- DIRECTIONS FOR THIS TASK -
Could you reproduce the listing below line for line, with no changes at all?

──────── SUPPLIED DATA ────────

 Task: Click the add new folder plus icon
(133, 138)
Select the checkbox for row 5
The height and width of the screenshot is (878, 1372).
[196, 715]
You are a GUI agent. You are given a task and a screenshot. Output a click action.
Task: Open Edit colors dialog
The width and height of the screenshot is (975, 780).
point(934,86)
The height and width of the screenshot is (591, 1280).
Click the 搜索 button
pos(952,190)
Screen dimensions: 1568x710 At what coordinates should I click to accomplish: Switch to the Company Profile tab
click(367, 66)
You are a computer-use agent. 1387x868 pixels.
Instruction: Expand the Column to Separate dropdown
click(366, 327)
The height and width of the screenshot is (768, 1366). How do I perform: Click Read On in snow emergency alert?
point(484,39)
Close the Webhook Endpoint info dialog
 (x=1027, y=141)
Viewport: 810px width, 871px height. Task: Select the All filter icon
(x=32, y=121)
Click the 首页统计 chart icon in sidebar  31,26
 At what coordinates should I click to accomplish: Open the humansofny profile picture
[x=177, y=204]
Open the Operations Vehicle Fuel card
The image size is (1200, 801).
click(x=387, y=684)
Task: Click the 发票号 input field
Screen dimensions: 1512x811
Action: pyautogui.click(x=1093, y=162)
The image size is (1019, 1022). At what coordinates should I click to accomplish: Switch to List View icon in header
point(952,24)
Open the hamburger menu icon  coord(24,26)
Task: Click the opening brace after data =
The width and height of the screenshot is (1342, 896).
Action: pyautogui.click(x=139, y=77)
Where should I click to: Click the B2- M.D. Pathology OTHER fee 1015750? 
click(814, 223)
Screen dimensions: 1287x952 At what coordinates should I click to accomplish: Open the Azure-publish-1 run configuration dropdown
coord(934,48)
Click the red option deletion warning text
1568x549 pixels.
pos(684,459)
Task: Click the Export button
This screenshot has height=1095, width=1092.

────────

- OUTPUT -
 Task: Click the add new folder plus icon
(133, 138)
Select the checkbox for row 5
The height and width of the screenshot is (878, 1372).
[196, 715]
You are a GUI agent. You are given a task and a screenshot. Output a click action.
Task: Open Edit colors dialog
The width and height of the screenshot is (975, 780).
point(934,86)
The height and width of the screenshot is (591, 1280).
Click the 搜索 button
pos(952,190)
Screen dimensions: 1568x710 At what coordinates should I click to accomplish: Switch to the Company Profile tab
click(367, 66)
You are a computer-use agent. 1387x868 pixels.
Instruction: Expand the Column to Separate dropdown
click(366, 327)
The height and width of the screenshot is (768, 1366). How do I perform: Click Read On in snow emergency alert?
point(484,39)
Close the Webhook Endpoint info dialog
 (x=1027, y=141)
Viewport: 810px width, 871px height. Task: Select the All filter icon
(x=32, y=121)
Click the 首页统计 chart icon in sidebar  31,26
 At what coordinates should I click to accomplish: Open the humansofny profile picture
[x=177, y=204]
Open the Operations Vehicle Fuel card
The image size is (1200, 801).
click(x=387, y=684)
Task: Click the 发票号 input field
Screen dimensions: 1512x811
Action: pyautogui.click(x=1093, y=162)
The image size is (1019, 1022). At what coordinates should I click to accomplish: Switch to List View icon in header
point(952,24)
Open the hamburger menu icon  coord(24,26)
Task: Click the opening brace after data =
The width and height of the screenshot is (1342, 896).
Action: pyautogui.click(x=139, y=77)
Where should I click to: Click the B2- M.D. Pathology OTHER fee 1015750? 
click(814, 223)
Screen dimensions: 1287x952 At what coordinates should I click to accomplish: Open the Azure-publish-1 run configuration dropdown
coord(934,48)
Click the red option deletion warning text
1568x549 pixels.
pos(684,459)
Task: Click the Export button
This screenshot has height=1095, width=1092.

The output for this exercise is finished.